#### SELECTED EXCERPT:
In progress! Check back again soon!
I took a really good class on Optimization last year, but I seem to have forgotten a lot of the details of the theory we learned. This post is an effort to get back in touch with the material.

In this post, I closely follow the textbook ‘An Introduction to Optimization’ by Edwin Chong and Stanislaw Zak.

We’re dealing with non-linear constrained optimization problems, with both equality and inequality constraints. \[ \begin{aligned} \min f(x) \newline \text{such that } h(x) &= 0, \newline \text{and } g(x) &\leq 0. \end{aligned} \] The feasible set \(Feas\) is the set of all feasible points: \[ Feas = \{x \mid h(x) = 0, g(x) \leq 0 \} \]

Note that maximizing \(f\) is the same as minimizing \(-f\), so we do not lose anything by considering only minimization problems.

The form above is the most general form of the problem. Often, simplifying the problem helps in understanding. To this end, we will initially consider only equality constraints. But first, we will review the definition of a derivative.

Important: We’re assuming all second-order derivatives exist and are continuous. This helps make the exposition clearer, and we don’t have to worry about ‘bad’ functions.

#### TASKS TO COMPLETE:
**1.** Answer these about the post on constrained optimization:
(a) Which textbook does the post closely follow?
(b) According to the post, maximizing \(f\) is the same as doing what?
(c) What does the post assume about second-order derivatives?
**2.** Echo the part of the post on constrained optimization starting at "In this post, I" and ending at "only minimization problems.".
**3.** Carry on the post on constrained optimization from its last sentence.
The data after this text isn't needed for anything here.

#### RAW DATA:

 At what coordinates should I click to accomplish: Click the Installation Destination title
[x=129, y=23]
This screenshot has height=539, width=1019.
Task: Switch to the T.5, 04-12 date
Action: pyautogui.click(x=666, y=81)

...

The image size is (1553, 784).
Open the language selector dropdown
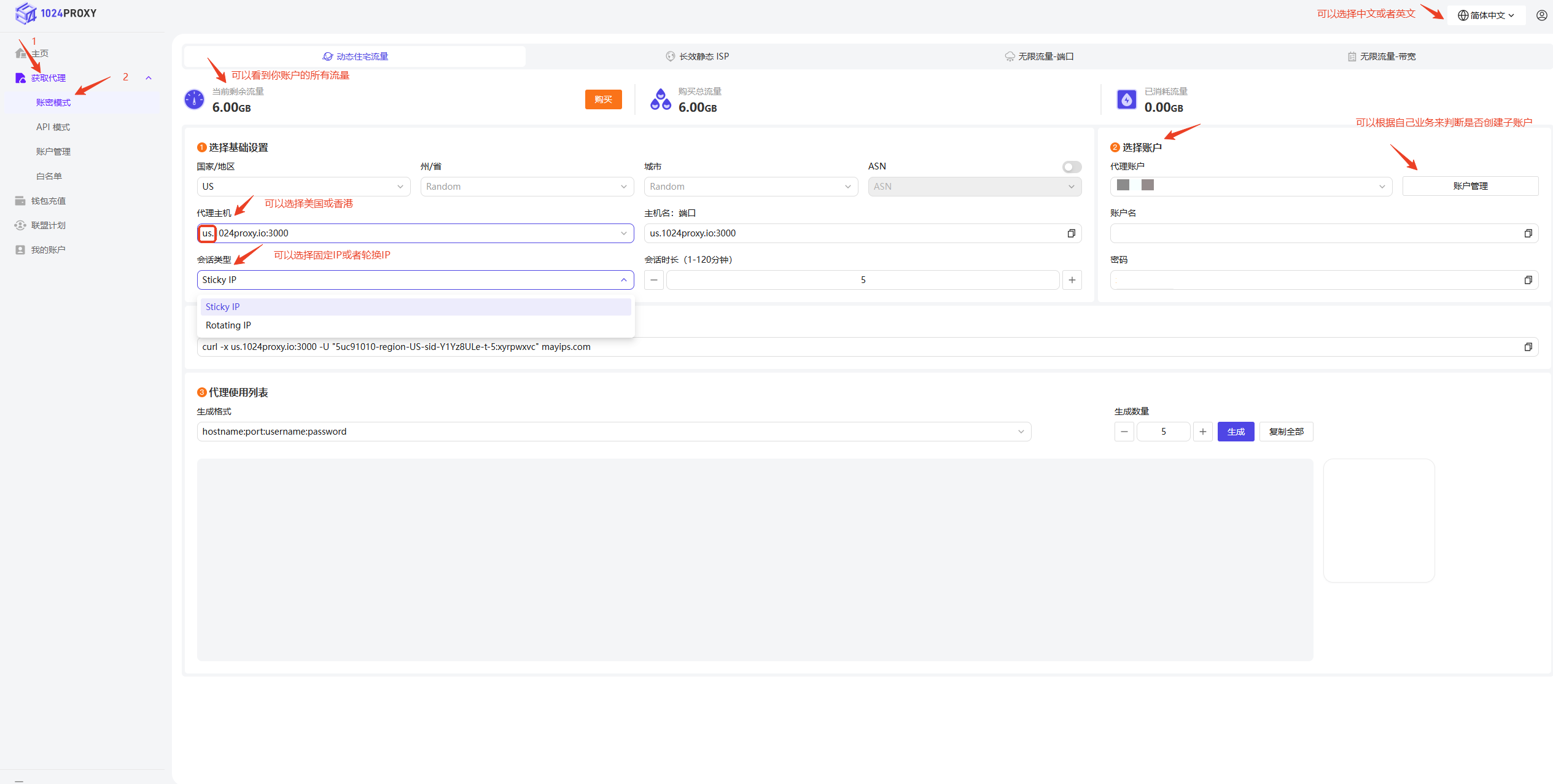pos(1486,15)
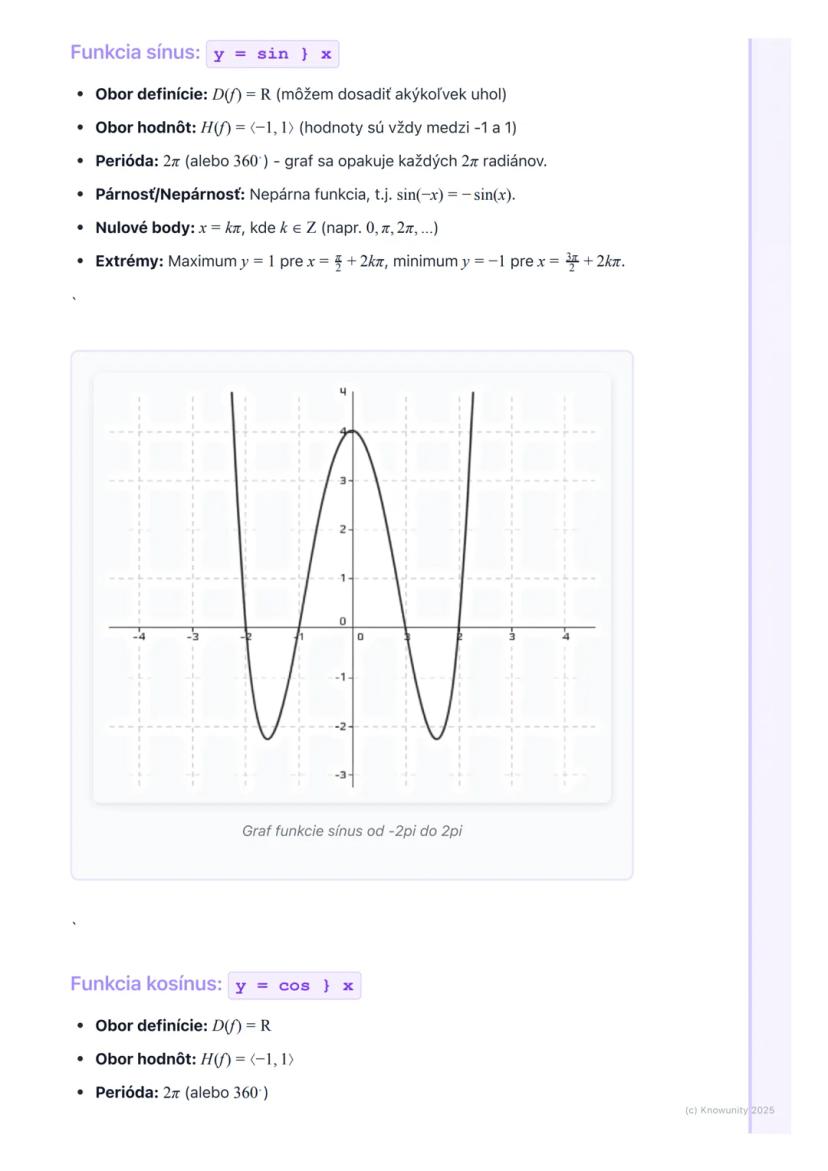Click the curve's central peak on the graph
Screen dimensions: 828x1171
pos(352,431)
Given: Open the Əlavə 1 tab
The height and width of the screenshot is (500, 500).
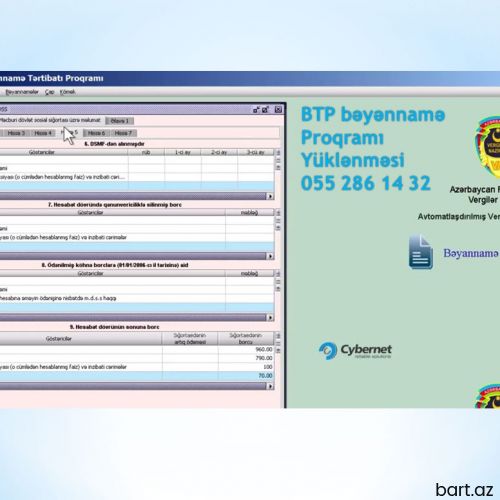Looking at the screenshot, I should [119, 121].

#### ANSWERS BELOW:
**1.**
(a) 'An Introduction to Optimization' by Edwin Chong and Stanislaw Zak.
(b) Minimizing \(-f\).
(c) That all of them exist and are continuous.

**2.**
In this post, I closely follow the textbook ‘An Introduction to Optimization’ by Edwin Chong and Stanislaw Zak.

We’re dealing with non-linear constrained optimization problems, with both equality and inequality constraints. \[ \begin{aligned} \min f(x) \newline \text{such that } h(x) &= 0, \newline \text{and } g(x) &\leq 0. \end{aligned} \] The feasible set \(Feas\) is the set of all feasible points: \[ Feas = \{x \mid h(x) = 0, g(x) \leq 0 \} \]

Note that maximizing \(f\) is the same as minimizing \(-f\), so we do not lose anything by considering only minimization problems.

**3.**
Review: The Jacobian of a Function

The derivative \(Df\) of a multi-variable function \(f: \mathbb{R}^n \rightarrow \mathbb{R}\) is defined by the transpose of its gradient vector: \[ Df(x_1, x_2, \ldots, x_n) = \nabla f(x)^T = \left[\frac{\partial f}{\partial x_1}, \ldots, \frac{\partial f}{\partial x_i}, \ldots, \frac{\partial f}{\partial x_n}\right] \]

What does the derivative mean for a multi-variable function? The idea is very similar to that for single-variable functions: the best linear approximation of \(f\) about a point \(x\): \[ \lim_{\lVert h \rVert \rightarrow 0} \frac{\lVert{f(x + h) - (f(x) + Df(x)h)}\rVert}{\lVert{h}\rVert} = 0 \] Why we take the transpose of the gradient should be clear: we need \(Df(x)\) to be a row vector!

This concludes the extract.